At the end of 2015, the European Commission introduced the Circular Economy Package: “An EU action plan for the circular economy that establishes a concrete and ambitious programme of action, with measures covering the whole cycle: from production and consumption to waste management and the market for secondary raw materials.”

Regulation plays an important part in the Circular Economy Package. In order to gain more insight into this, Technopolis Group, in consortium with Fraunhofer ISI, Thinkstep and the Wuppertal Institute, conducted an analysis of the regulatory barriers for the Circular Economy in Europe.

The study team went through a longlist of 60 sectors and materials, taking deep dives into 30 of them, and finally published 10 case studies in our report. In each case, we considered the volume of the material lost, its environmental impact and the economic opportunity to be gained. From the analysis, we concluded that regulatory barriers for the Circular Economy can be categorised in six ways, stemming from:

  1. The lack of definitions and the occurrence of gaps in legislation
  2. Unclear definitions of targets in legislation – for example, in the context of the Waste Framework Directive
  3. Outdated or irrational definitions for the numerical limits in regulations – for example, in the REACH and ‘Classification, labelling and packaging’ (CLP) regulations
  4. Lagging or incomplete implementation or enforcement of legislation – notably, the Waste Framework Directive and the Exports and Shipment Regulation
  5. Different and conflicting national implementations of legislation – notably, directives or national action plans derived from the Waste Framework Directive, Basel Convention and WEEE Directive
  6. Regulations that conflict with each other because they represent conflicting values, for example, hygiene vs food waste or livestock hygiene vs nutrient transportation.

More than just regulation

A related barrier, though not directly due to legislation, is a lack of information on the amount of material or value lost as waste, which holds back actions to stimulate circularity. National borders can also hamper shipment of waste to the most efficient processing facilities, which means they fail to reach sufficient scale of operations. Other barriers include stringent requirements to use specific technologies that were the best available at the time, which now prevent the emergence of innovative new ones. In almost all cases, regulatory barriers do not prevent more circular solutions, but they do make them more costly (sometimes unnecessarily) compared to traditional linear approaches.

Overall, the circular economy paradigm defies borders, whether national, sectoral or technological. We concluded that, to ensure its success, it is important to conduct a thorough and more holistic assessment of the potential for circularity before looking at the removal of regulatory barriers.

Issues beyond existing legislation hamper circularity; the issue is at the system level. As yet, there is no clear recipe to achieve a circular economy in Europe through legislation. As many stakeholders and sources stated in the research for this project, however, internalising environmental costs and the value of recuperation of materials, combined with extended producer responsibility – which stimulates design for circularity – could well be part of such a regulatory approach.
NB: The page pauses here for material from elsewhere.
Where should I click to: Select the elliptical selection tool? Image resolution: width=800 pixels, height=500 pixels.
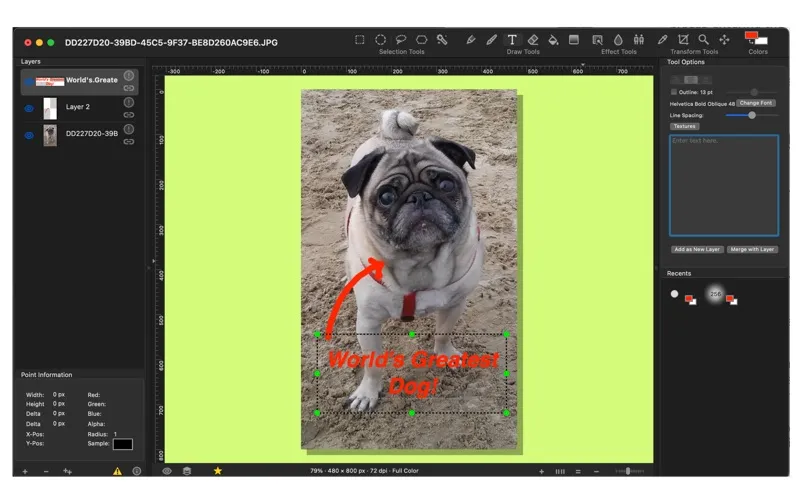[381, 40]
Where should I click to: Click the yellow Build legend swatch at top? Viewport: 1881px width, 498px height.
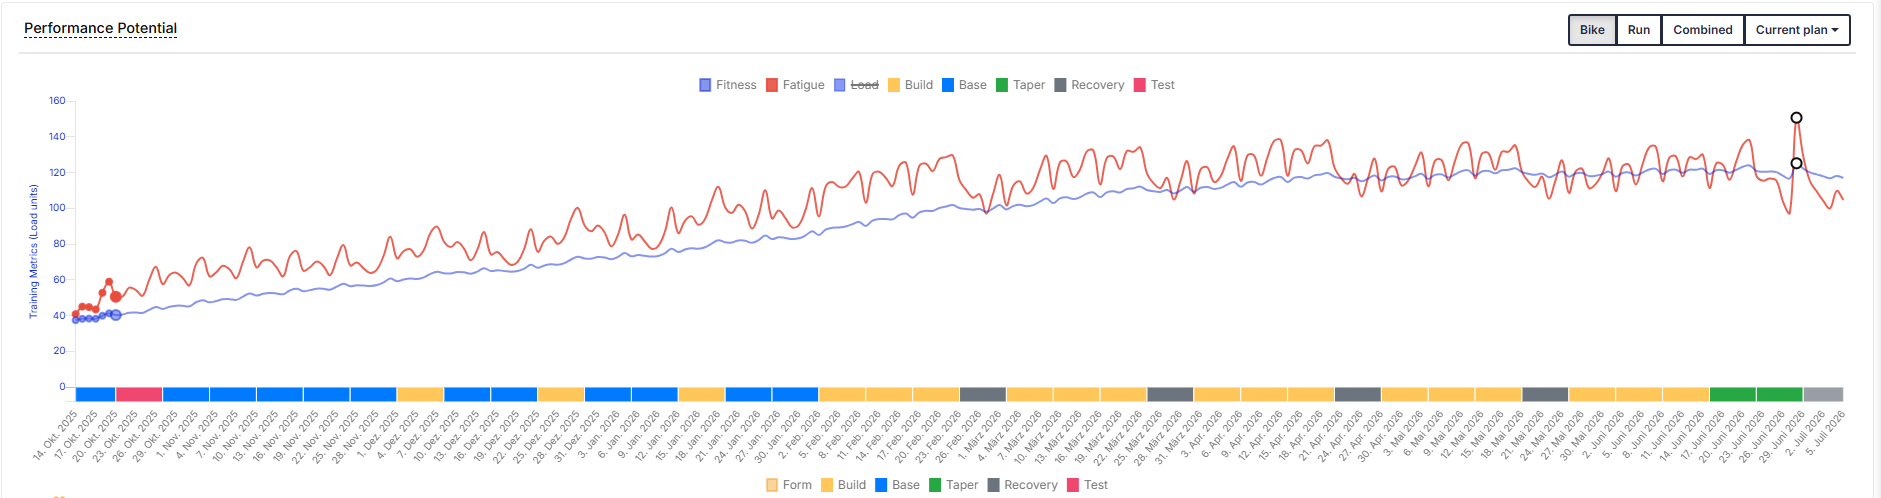(x=894, y=85)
This could create economic incentives for frontrunners to invest in circular economy processes, innovation and business models. Introducing such a change requires new regulation and careful implementation, possibly with increasingly strict targets to make entrepreneurs invest and innovate.

An integrated analysis of regulatory barriers and economic incentives is required, in order to develop or support circular economy alternatives.